Moralitos, presente en nuevas voces
- Escrito por Blanchie Sartorio
Su ejemplo llega en el tiempo y los más jóvenes deben saber aprovecharlo por cuanto de actualidad tiene esta figura, excelsa por su verbo y valentía, pero también por el interés temprano de formar la nacionalidad y los valores humanos en las generaciones que le acompañaron.
El diminutivo con el que le apelaban por su físico solo acentuaba la grandeza de Moralitos cuando comenzaba a defender sus razones, quizás porque desde su primera infancia la familia fue víctima del despojo de sus bienes y tierras, aquellas de Santa Damiana en San Juan y Martínez, donde vino al mundo el 28 de octubre de 1845.
Rafael Morales y González tuvo tribunas en el magisterio y la abogacía, con un talento que atraía a quienes en las primeras edades fueron sus alumnos y también después a quienes discrepaban, pero sobre todo fue admirado por su talla de patriota convencido, defensor a ultranza de que los pueblos no deben tener más que un código, el de la razón; ni más que un trono, el de la justicia.
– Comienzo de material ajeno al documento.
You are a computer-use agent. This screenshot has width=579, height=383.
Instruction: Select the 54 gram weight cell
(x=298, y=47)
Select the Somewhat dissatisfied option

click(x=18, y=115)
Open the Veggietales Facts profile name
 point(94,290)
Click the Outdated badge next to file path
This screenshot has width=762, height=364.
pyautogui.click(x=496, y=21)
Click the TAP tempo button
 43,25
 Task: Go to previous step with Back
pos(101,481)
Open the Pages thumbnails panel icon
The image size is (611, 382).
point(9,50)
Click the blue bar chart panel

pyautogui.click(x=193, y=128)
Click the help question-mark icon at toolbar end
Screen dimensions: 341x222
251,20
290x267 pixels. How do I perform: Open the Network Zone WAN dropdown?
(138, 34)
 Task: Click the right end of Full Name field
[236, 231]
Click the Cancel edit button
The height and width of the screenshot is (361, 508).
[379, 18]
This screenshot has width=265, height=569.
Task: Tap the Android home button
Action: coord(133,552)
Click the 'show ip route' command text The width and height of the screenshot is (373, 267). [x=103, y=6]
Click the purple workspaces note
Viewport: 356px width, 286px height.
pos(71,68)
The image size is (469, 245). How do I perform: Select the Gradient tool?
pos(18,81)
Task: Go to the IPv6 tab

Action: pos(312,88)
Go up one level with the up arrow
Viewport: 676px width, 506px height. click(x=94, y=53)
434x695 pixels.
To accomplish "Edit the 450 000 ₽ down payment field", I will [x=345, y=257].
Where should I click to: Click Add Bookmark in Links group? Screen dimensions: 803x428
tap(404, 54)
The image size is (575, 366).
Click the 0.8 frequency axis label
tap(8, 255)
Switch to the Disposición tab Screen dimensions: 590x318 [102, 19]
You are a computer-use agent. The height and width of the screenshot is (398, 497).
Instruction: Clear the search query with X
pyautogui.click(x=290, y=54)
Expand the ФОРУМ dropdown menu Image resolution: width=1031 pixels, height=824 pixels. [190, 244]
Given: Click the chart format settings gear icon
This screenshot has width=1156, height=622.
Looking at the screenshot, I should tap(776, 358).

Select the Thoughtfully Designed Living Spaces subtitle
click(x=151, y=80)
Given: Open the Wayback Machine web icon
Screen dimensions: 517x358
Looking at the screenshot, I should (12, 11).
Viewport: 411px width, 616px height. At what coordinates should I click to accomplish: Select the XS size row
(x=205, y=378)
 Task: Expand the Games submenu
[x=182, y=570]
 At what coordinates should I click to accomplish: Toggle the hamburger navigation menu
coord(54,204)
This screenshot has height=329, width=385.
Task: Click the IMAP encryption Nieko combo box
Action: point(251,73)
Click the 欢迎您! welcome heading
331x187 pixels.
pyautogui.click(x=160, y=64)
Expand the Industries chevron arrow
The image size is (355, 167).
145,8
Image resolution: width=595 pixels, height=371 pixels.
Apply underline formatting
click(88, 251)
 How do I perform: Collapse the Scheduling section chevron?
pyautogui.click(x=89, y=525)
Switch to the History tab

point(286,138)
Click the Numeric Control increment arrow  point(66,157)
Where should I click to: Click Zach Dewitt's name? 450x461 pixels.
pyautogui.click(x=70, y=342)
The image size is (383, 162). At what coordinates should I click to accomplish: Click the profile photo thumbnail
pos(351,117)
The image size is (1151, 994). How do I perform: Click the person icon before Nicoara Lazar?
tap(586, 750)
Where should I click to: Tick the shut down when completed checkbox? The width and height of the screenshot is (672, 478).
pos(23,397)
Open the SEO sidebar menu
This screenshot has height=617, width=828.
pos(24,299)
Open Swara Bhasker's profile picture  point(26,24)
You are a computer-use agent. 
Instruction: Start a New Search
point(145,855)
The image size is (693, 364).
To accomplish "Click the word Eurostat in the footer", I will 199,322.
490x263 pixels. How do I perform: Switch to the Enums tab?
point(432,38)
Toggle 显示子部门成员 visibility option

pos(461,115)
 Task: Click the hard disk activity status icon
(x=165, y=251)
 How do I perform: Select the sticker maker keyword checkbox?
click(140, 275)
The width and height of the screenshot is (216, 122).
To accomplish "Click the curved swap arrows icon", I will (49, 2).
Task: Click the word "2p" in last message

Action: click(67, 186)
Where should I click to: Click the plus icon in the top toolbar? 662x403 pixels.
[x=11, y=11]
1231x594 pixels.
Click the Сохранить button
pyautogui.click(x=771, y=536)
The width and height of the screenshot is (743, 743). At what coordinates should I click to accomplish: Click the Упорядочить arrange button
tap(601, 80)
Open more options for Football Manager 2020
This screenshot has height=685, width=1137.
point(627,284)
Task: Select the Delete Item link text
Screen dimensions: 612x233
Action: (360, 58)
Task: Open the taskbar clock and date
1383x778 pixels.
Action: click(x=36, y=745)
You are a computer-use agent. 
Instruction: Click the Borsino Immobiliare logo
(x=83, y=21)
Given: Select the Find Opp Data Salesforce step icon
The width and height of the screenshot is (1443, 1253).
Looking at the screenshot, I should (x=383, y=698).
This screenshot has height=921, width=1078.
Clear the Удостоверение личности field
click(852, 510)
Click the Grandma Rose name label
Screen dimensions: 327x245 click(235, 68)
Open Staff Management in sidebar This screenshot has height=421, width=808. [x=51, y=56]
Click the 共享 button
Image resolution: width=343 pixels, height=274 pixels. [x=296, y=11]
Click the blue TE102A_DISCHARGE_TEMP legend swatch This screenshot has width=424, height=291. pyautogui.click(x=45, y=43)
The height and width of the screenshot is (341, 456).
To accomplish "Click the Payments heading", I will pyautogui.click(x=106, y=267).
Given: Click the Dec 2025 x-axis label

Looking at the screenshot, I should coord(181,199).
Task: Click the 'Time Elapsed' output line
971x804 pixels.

Con solo 23 años se convirtió en uno de los más grandes hombres de la revolución iniciada en 1868. Miembro de la Asamblea de Guáimaro y su secretario; diputado a la Cámara, y finalmente Secretario del Interior del Gobierno en armas, siempre defendió su puesto de soldado y así lo ocupó.
A la guerra llevó un proyecto de ley sobre enseñanza primaria y junto a Agramonte veló para que no hubiera abusos ni saqueos en los asaltos a los pueblos. Fundó un periódico al que nombró La estrella solitaria, y en él imprimía su "pico de oro", como le apodaban por su forma de expresarse.
Cuando participaba en un combate en el potrero de Sebastopol de Najasa, una bala le atravesó el rostro y por mucho tiempo padeció sin poder articular palabra ni alimentarse. Lo convencieron para que saliera al extranjero a curarse, pero ya no quedaba tiempo y tras mucho sufrir, cerca de la Sierra Maestra fue enterrado su cadáver.
Desde entonces, pareciera que la presencia del maestro, del jurista, del soldado quedó entre las montañas del lugar y baja en cada nueva campaña que convoca a los jóvenes y volvemos a admirar su verbo y valentía en nuevas voces.